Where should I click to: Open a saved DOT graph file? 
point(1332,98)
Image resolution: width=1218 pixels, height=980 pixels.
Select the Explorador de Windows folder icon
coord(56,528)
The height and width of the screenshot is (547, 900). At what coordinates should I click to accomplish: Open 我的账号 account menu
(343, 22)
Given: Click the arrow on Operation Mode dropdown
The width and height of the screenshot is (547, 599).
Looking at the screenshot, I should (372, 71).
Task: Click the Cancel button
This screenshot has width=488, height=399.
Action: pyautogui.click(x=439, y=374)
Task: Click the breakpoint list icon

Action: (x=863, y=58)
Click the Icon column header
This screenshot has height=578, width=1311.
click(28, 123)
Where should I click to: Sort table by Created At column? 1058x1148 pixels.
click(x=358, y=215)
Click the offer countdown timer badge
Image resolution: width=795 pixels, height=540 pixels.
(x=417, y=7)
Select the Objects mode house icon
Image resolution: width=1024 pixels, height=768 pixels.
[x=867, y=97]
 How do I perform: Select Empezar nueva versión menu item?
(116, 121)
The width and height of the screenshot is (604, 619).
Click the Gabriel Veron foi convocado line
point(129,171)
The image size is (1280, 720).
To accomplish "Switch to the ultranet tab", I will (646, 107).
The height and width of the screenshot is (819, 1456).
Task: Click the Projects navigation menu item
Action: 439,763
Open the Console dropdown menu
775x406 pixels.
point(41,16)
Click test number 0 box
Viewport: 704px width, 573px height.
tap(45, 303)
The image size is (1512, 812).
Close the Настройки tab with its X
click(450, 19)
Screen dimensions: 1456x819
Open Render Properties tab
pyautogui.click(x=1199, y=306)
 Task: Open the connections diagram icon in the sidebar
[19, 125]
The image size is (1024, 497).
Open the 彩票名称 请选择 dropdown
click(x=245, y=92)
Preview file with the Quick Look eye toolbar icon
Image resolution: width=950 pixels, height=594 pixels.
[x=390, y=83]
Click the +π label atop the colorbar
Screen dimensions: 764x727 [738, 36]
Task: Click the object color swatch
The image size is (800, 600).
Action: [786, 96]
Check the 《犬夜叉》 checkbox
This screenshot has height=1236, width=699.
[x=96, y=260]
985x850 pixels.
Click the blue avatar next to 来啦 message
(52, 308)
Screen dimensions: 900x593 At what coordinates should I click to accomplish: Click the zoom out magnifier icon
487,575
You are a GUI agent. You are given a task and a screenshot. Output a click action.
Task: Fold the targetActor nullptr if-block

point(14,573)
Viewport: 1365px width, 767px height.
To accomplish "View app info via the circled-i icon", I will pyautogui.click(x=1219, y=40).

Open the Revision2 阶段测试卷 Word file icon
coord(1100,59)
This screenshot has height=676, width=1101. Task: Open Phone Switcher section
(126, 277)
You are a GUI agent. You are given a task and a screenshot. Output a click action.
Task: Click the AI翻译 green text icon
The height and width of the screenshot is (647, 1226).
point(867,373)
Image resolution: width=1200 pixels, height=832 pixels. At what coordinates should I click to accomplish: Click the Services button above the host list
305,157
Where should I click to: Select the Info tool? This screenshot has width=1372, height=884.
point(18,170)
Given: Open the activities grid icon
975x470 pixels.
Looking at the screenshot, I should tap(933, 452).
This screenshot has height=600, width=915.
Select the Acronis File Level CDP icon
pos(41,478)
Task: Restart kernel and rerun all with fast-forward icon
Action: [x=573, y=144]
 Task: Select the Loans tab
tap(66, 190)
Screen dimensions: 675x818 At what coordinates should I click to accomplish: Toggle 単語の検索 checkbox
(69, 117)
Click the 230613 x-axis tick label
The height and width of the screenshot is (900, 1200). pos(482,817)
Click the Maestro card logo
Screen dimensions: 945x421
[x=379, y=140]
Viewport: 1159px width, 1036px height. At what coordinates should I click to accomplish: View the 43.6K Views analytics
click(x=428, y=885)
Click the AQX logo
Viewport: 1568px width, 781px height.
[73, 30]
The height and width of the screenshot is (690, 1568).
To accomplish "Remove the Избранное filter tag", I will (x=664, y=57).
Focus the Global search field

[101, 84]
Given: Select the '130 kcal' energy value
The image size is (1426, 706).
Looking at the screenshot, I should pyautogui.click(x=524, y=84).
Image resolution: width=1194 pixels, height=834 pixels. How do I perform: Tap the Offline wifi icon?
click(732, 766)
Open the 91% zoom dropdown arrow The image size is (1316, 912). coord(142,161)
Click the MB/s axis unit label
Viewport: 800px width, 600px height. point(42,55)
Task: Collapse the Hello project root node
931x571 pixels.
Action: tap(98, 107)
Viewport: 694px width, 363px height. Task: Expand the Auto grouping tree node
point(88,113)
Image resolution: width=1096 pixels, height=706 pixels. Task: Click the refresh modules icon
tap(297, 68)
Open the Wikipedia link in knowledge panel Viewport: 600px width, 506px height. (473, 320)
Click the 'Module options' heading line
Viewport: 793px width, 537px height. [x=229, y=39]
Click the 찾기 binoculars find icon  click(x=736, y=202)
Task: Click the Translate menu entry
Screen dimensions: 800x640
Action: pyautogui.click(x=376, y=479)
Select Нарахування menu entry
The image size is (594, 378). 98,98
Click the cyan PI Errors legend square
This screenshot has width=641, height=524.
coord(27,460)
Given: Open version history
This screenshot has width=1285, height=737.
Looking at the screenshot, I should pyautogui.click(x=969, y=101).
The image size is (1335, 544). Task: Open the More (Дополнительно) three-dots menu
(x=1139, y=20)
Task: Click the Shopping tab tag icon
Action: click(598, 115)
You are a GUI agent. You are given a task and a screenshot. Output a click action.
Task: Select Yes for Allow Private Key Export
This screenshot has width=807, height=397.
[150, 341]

◆ GIVEN INSTRUCTION
Please return the listing above word for word, keeping every line unchanged and in its original order.

◆ EXPECTED ANSWER
Where should I click to: Open a saved DOT graph file? 
point(1332,98)
Image resolution: width=1218 pixels, height=980 pixels.
Select the Explorador de Windows folder icon
coord(56,528)
The height and width of the screenshot is (547, 900). At what coordinates should I click to accomplish: Open 我的账号 account menu
(343, 22)
Given: Click the arrow on Operation Mode dropdown
The width and height of the screenshot is (547, 599).
Looking at the screenshot, I should (372, 71).
Task: Click the Cancel button
This screenshot has width=488, height=399.
Action: pyautogui.click(x=439, y=374)
Task: Click the breakpoint list icon

Action: (x=863, y=58)
Click the Icon column header
This screenshot has height=578, width=1311.
click(28, 123)
Where should I click to: Sort table by Created At column? 1058x1148 pixels.
click(x=358, y=215)
Click the offer countdown timer badge
Image resolution: width=795 pixels, height=540 pixels.
(x=417, y=7)
Select the Objects mode house icon
Image resolution: width=1024 pixels, height=768 pixels.
[x=867, y=97]
 How do I perform: Select Empezar nueva versión menu item?
(116, 121)
The width and height of the screenshot is (604, 619).
Click the Gabriel Veron foi convocado line
point(129,171)
The image size is (1280, 720).
To accomplish "Switch to the ultranet tab", I will (646, 107).
The height and width of the screenshot is (819, 1456).
Task: Click the Projects navigation menu item
Action: 439,763
Open the Console dropdown menu
775x406 pixels.
point(41,16)
Click test number 0 box
Viewport: 704px width, 573px height.
tap(45, 303)
The image size is (1512, 812).
Close the Настройки tab with its X
click(450, 19)
Screen dimensions: 1456x819
Open Render Properties tab
pyautogui.click(x=1199, y=306)
 Task: Open the connections diagram icon in the sidebar
[19, 125]
The image size is (1024, 497).
Open the 彩票名称 请选择 dropdown
click(x=245, y=92)
Preview file with the Quick Look eye toolbar icon
Image resolution: width=950 pixels, height=594 pixels.
[x=390, y=83]
Click the +π label atop the colorbar
Screen dimensions: 764x727 [738, 36]
Task: Click the object color swatch
The image size is (800, 600).
Action: [786, 96]
Check the 《犬夜叉》 checkbox
This screenshot has height=1236, width=699.
[x=96, y=260]
985x850 pixels.
Click the blue avatar next to 来啦 message
(52, 308)
Screen dimensions: 900x593 At what coordinates should I click to accomplish: Click the zoom out magnifier icon
487,575
You are a GUI agent. You are given a task and a screenshot. Output a click action.
Task: Fold the targetActor nullptr if-block

point(14,573)
Viewport: 1365px width, 767px height.
To accomplish "View app info via the circled-i icon", I will pyautogui.click(x=1219, y=40).

Open the Revision2 阶段测试卷 Word file icon
coord(1100,59)
This screenshot has height=676, width=1101. Task: Open Phone Switcher section
(126, 277)
You are a GUI agent. You are given a task and a screenshot. Output a click action.
Task: Click the AI翻译 green text icon
The height and width of the screenshot is (647, 1226).
point(867,373)
Image resolution: width=1200 pixels, height=832 pixels. At what coordinates should I click to accomplish: Click the Services button above the host list
305,157
Where should I click to: Select the Info tool? This screenshot has width=1372, height=884.
point(18,170)
Given: Open the activities grid icon
975x470 pixels.
Looking at the screenshot, I should tap(933, 452).
This screenshot has height=600, width=915.
Select the Acronis File Level CDP icon
pos(41,478)
Task: Restart kernel and rerun all with fast-forward icon
Action: [x=573, y=144]
 Task: Select the Loans tab
tap(66, 190)
Screen dimensions: 675x818 At what coordinates should I click to accomplish: Toggle 単語の検索 checkbox
(69, 117)
Click the 230613 x-axis tick label
The height and width of the screenshot is (900, 1200). pos(482,817)
Click the Maestro card logo
Screen dimensions: 945x421
[x=379, y=140]
Viewport: 1159px width, 1036px height. At what coordinates should I click to accomplish: View the 43.6K Views analytics
click(x=428, y=885)
Click the AQX logo
Viewport: 1568px width, 781px height.
[73, 30]
The height and width of the screenshot is (690, 1568).
To accomplish "Remove the Избранное filter tag", I will (x=664, y=57).
Focus the Global search field

[101, 84]
Given: Select the '130 kcal' energy value
The image size is (1426, 706).
Looking at the screenshot, I should pyautogui.click(x=524, y=84).
Image resolution: width=1194 pixels, height=834 pixels. How do I perform: Tap the Offline wifi icon?
click(732, 766)
Open the 91% zoom dropdown arrow The image size is (1316, 912). coord(142,161)
Click the MB/s axis unit label
Viewport: 800px width, 600px height. point(42,55)
Task: Collapse the Hello project root node
931x571 pixels.
Action: tap(98, 107)
Viewport: 694px width, 363px height. Task: Expand the Auto grouping tree node
point(88,113)
Image resolution: width=1096 pixels, height=706 pixels. Task: Click the refresh modules icon
tap(297, 68)
Open the Wikipedia link in knowledge panel Viewport: 600px width, 506px height. (473, 320)
Click the 'Module options' heading line
Viewport: 793px width, 537px height. [x=229, y=39]
Click the 찾기 binoculars find icon  click(x=736, y=202)
Task: Click the Translate menu entry
Screen dimensions: 800x640
Action: pyautogui.click(x=376, y=479)
Select Нарахування menu entry
The image size is (594, 378). 98,98
Click the cyan PI Errors legend square
This screenshot has width=641, height=524.
coord(27,460)
Given: Open version history
This screenshot has width=1285, height=737.
Looking at the screenshot, I should pyautogui.click(x=969, y=101).
The image size is (1335, 544). Task: Open the More (Дополнительно) three-dots menu
(x=1139, y=20)
Task: Click the Shopping tab tag icon
Action: click(598, 115)
You are a GUI agent. You are given a task and a screenshot. Output a click action.
Task: Select Yes for Allow Private Key Export
This screenshot has width=807, height=397.
[150, 341]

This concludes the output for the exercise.